UNHAS.TV - Masalah stunting tidak hanya berdampak pada pertumbuhan fisik anak, tetapi juga memiliki konsekuensi jangka panjang terhadap kesehatan mereka saat dewasa.
Penelitian terbaru menunjukkan bahwa anak-anak yang mengalami stunting berisiko lebih tinggi mengalami berbagai penyakit kronis seperti obesitas, diabetes, dan hipertensi.
Menurut dosen Gizi Fakultas Kesehatan Masyarakat Universitas Hasanuddin (FKM Unhas), Dr Abdul Salam SKM MKes, salah satu penyebab utama dari dampak jangka panjang ini adalah proses adaptasi tubuh yang terjadi ketika anak kekurangan gizi dalam waktu lama.
“Ketika anak mengalami stunting sejak dalam kandungan atau usia bayi, tubuhnya akan menyesuaikan diri dengan kondisi kekurangan zat gizi. Terjadi yang disebut 'irit metabolisme',” ujar Abdul Salam saat ditemui di ruang kerjanya.
Ia menjelaskan bahwa irit metabolisme adalah kondisi di mana tubuh menjadi sangat hemat dalam menggunakan energi. Adaptasi ini terjadi sebagai bentuk pertahanan terhadap kelaparan yang dialami sejak dini.
“Efeknya, saat dewasa, sedikit makan saja bisa menimbulkan obesitas dan penyakit kronis lainnya.
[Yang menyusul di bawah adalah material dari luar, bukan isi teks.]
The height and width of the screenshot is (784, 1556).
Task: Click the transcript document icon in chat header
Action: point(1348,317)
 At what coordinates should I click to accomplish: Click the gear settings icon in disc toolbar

Tubuh menyimpan energi secara berlebihan karena dari awal terbiasa kekurangan,” tambahnya.
Fenomena ini dijelaskan secara ilmiah melalui hipotesis Barker atau dikenal juga dengan Developmental Origins of Health and Disease (DOHaD).
Hipotesis ini menyatakan bahwa berbagai penyakit kronis yang muncul di usia dewasa bisa berakar dari kekurangan gizi atau stres biologis yang terjadi sejak dalam kandungan atau awal kehidupan.
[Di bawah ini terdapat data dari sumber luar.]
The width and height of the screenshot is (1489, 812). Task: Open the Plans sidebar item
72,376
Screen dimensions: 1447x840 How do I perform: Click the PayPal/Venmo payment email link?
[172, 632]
Selain obesitas, salah satu risiko lain yang mengancam adalah diabetes tipe 2. Abdul Salam menyebut bahwa kekurangan gizi juga bisa berdampak pada pembentukan organ-organ penting, termasuk pankreas yang merupakan organ penghasil insulin.
“Kalau dari awal kekurangan gizi, organ-organ penting bisa terganggu termasuk produksi insulin. Nanti pas dewasa, saat tubuh butuh insulin lebih banyak, dia tidak cukup memproduksinya. Di situlah risiko diabetes makin besar,” jelasnya.
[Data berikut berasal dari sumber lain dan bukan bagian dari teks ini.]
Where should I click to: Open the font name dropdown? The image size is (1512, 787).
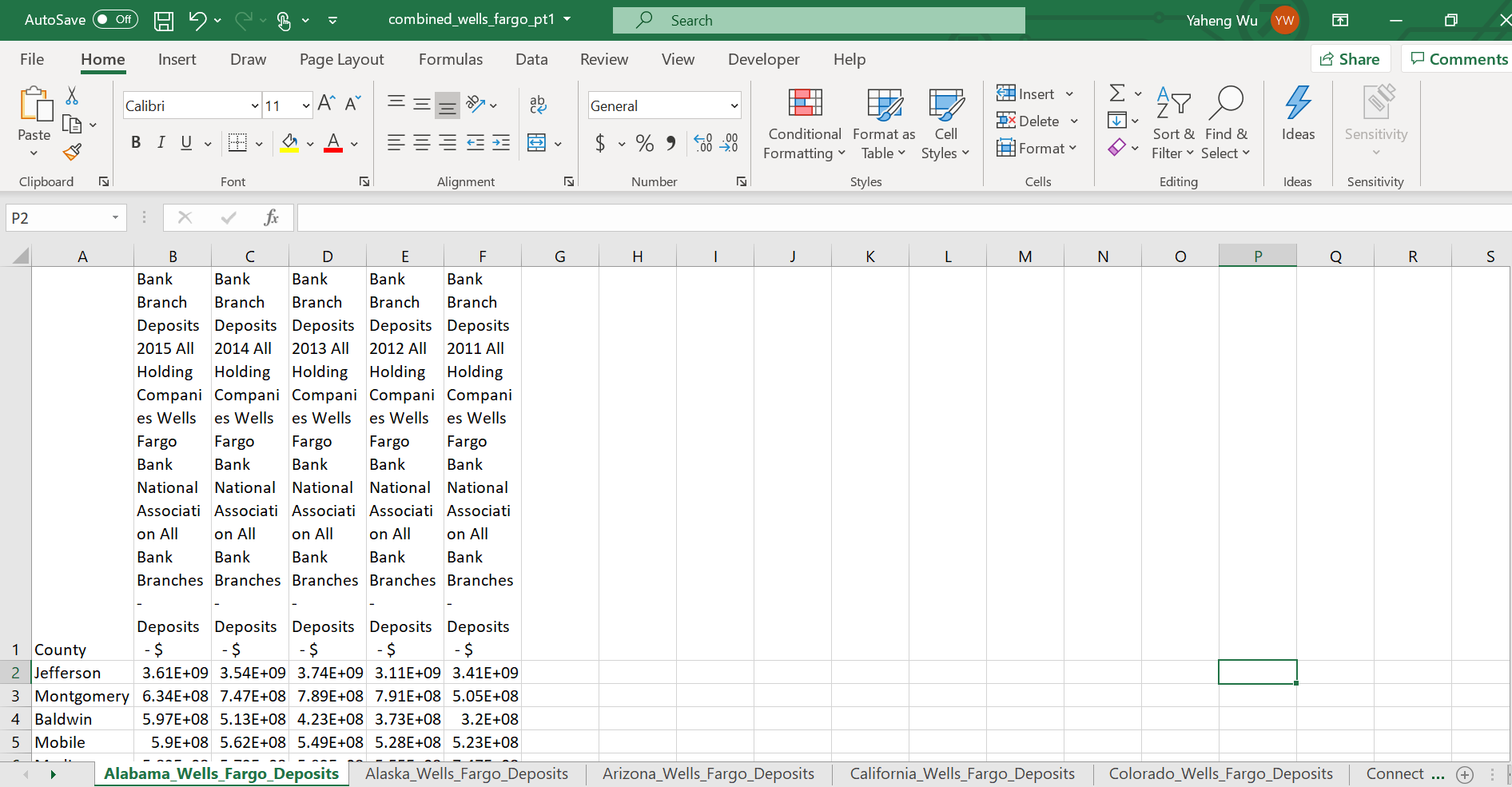(x=253, y=105)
Ia menegaskan bahwa masa awal kehidupan, khususnya 1000 hari pertama sejak kehamilan hingga anak berusia dua tahun, merupakan periode emas yang menentukan masa depan kesehatan seseorang. Kerusakan yang terjadi dalam fase ini bisa bersifat menetap dan tidak dapat dipulihkan.
Meskipun pemerintah telah menargetkan penurunan angka stunting menjadi di bawah 14% pada tahun-tahun mendatang, kesadaran masyarakat akan dampak jangka panjang stunting dinilai masih minim.
Upaya pencegahan pun tidak cukup hanya dengan pemberian makanan tambahan di usia sekolah, tetapi harus dimulai sejak masa kehamilan.
“Pencegahan stunting bukan sekadar tentang anak tumbuh tinggi, tapi tentang menjamin masa depan kesehatannya. Kalau kita ingin generasi sehat dan produktif, maka gizi sejak dini harus dijaga,” pungkasnya.